I haven't bought any in several years - perhaps TI has fixed some of the process issues WRT noise but I doubt the EMI problems have been solved.
I avoid these parts.
EMI susceptibility: https://www.proaudiodesignforum.com/forum/php/viewtopic.php?p=11071
Start-Up behavior: https://www.proaudiodesignforum.com/forum/php/viewtopic.php?t=641
LME49720 burst noise I measured and posted at TI e2E:
I've also tried them in my ULDO-Nacho Oscillator: The NJM5532 outperforms the LME49720 when heavily loaded.
I haven't bought any in several years - perhaps TI has fixed some of the process issues WRT noise but I doubt the EMI problems have been solved.
I avoid these parts.
Mark, I do agree with the statement as such, but in practise that's very hard to do.
You can't just shift the ol response to the right; there's a reason it is what it is.
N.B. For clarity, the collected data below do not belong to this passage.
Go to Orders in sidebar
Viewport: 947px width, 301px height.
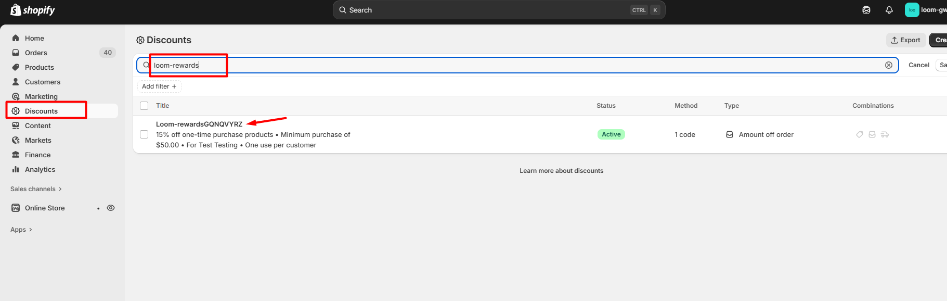tap(36, 53)
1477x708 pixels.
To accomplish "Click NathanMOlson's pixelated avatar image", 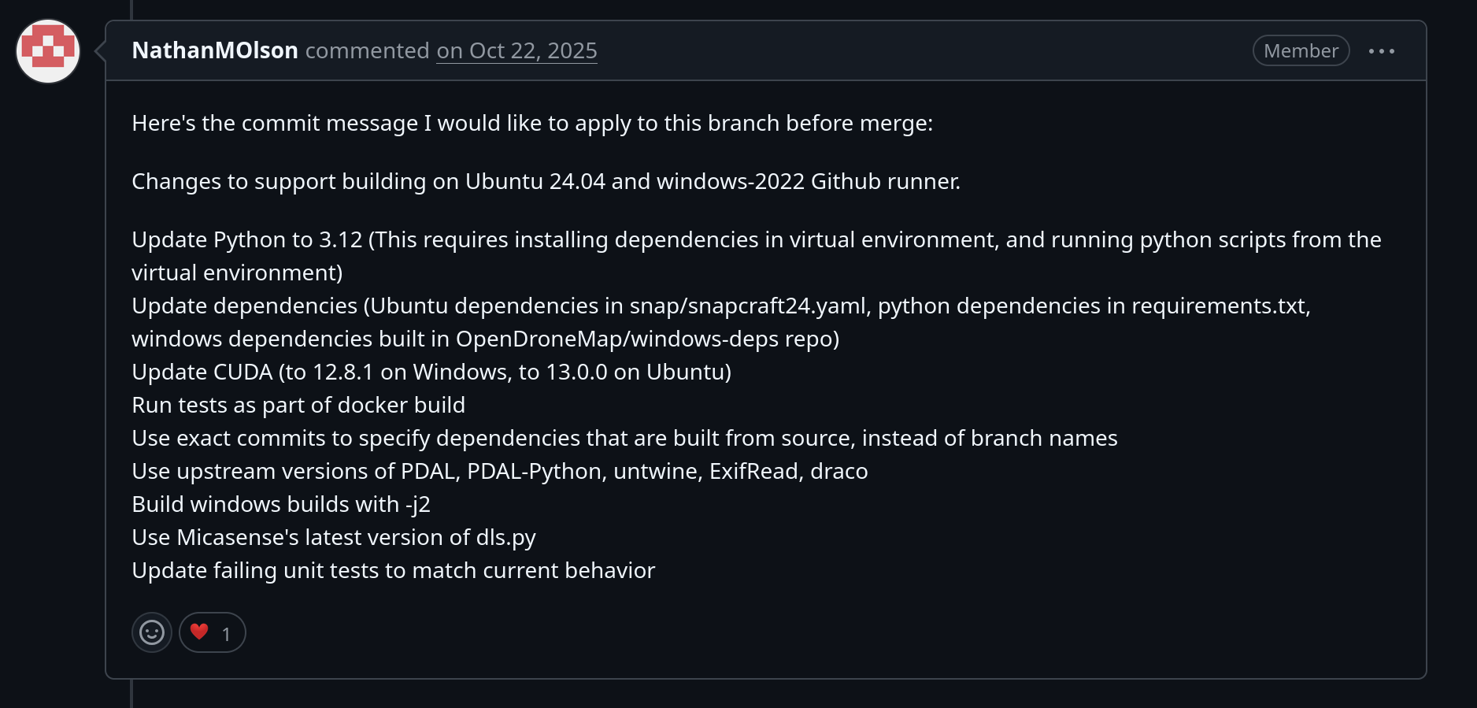I will coord(48,51).

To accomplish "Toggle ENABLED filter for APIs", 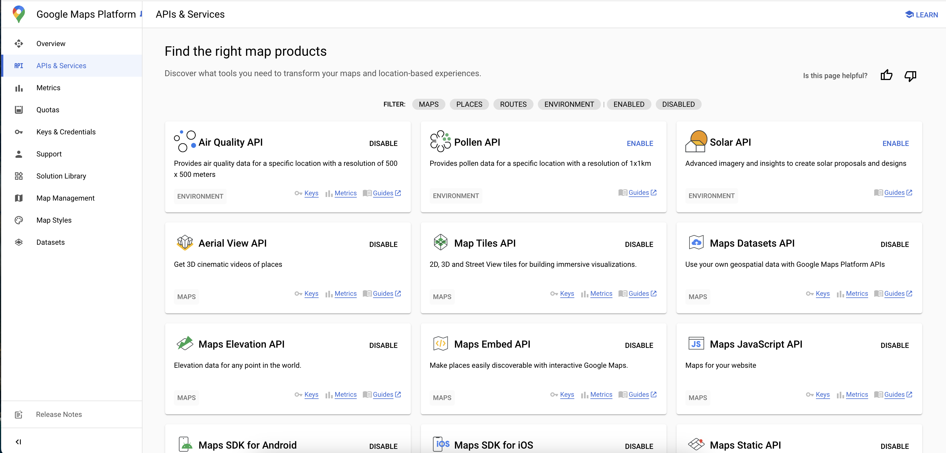I will pos(629,104).
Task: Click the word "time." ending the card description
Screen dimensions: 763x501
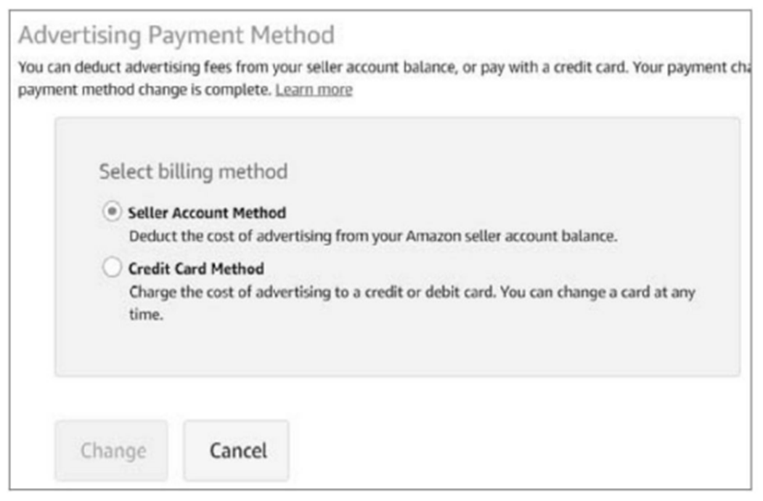Action: tap(144, 317)
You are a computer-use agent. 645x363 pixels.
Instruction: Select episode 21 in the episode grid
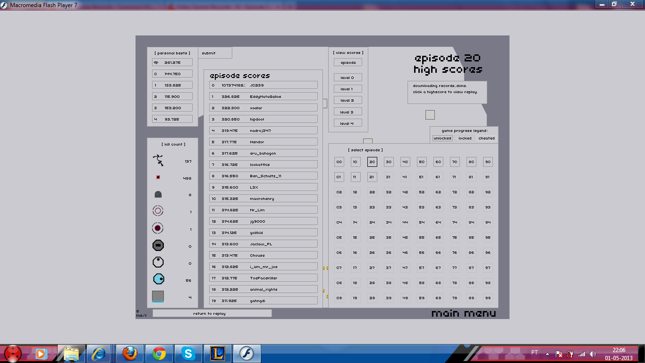pyautogui.click(x=372, y=177)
What you see is that the designers attempt to increase the ol gain at the same roll off frequency so the ol gain is higher across the band.
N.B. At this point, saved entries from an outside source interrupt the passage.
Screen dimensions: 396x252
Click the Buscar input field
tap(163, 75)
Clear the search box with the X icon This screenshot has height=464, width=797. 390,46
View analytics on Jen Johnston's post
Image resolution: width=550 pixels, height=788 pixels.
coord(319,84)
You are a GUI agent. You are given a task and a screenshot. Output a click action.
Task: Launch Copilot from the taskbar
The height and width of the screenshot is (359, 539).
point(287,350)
Many naive audio guys increase the bandwidth by for instance loading a Vas stage heavily. That squashes the ol gain above say 20kHz which gives a 20kHz flat bw but all that does is throw away valuable loop gain above 20kHz.
https://audioxpress.com/article/audio-myths-why-narrow-bandwidth-may-be-better
Jan
Jan, I posted my graphs in reply to post #12, which talked about increasing bandwidth by purchasing a different opamp. For example: instead of an OPA134 (GBWP = 8 MHz), use an LME49710 (GBWP = 55 MHz).
Bandwidth is generally a small-signal spec while slew rate comes into play at large signals.
They are somewhat related, but not 1:1. You can have a low bw opamp with ample slew rate in the audio band.
If your voltage amplifying stage has enough bias current to quickly charge/discharge the comp capacitor, you get high slew rate.
But it doesn't automagically incxrease your bandwidth, that can be limited elsewhere.
So it's hard to give a one-size-fits-all answer.
Jan
They are somewhat related, but not 1:1. You can have a low bw opamp with ample slew rate in the audio band.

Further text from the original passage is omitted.